- Born: 1974 (age 51–52)
- Education: University of Melbourne
- Occupation: Author
- Writing career
- Genre: Fiction
- Notable works: The Vintage and the Gleaning, Suburbia
- Notable awards: Griffith Review Emerging Writer's Prize for Fiction (2010)

= Jeremy Chambers =

Australian author (born 1974)

Jeremy Chambers (born 1974) is an Australian author.

== Background ==
Chambers was born in 1974. He attended the University of Melbourne, where he studied Literature and Philosophy.

== Career ==
Chambers is best known as a fiction writer, publishing novels and short stories.

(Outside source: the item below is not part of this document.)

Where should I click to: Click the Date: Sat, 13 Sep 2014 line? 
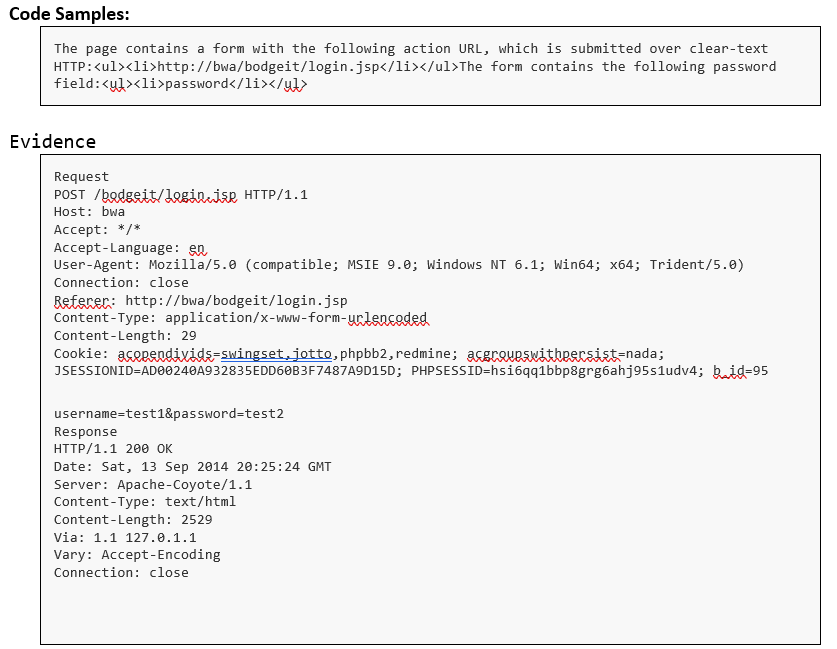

He is the author of the novels The Vintage and the Gleaning (2010) and Suburbia (2017). The Vintage and the Gleaning was shortlisted for The Australian/Vogel Literary Award and the Colin Roderick Award and longlisted for the International Dublin Literary Award and the Quebec Booksellers’ Award. It was named as one of the Sydney Morning Herald's 'Best books of 2010' by Andrew Riemer and Alex Miller (writer).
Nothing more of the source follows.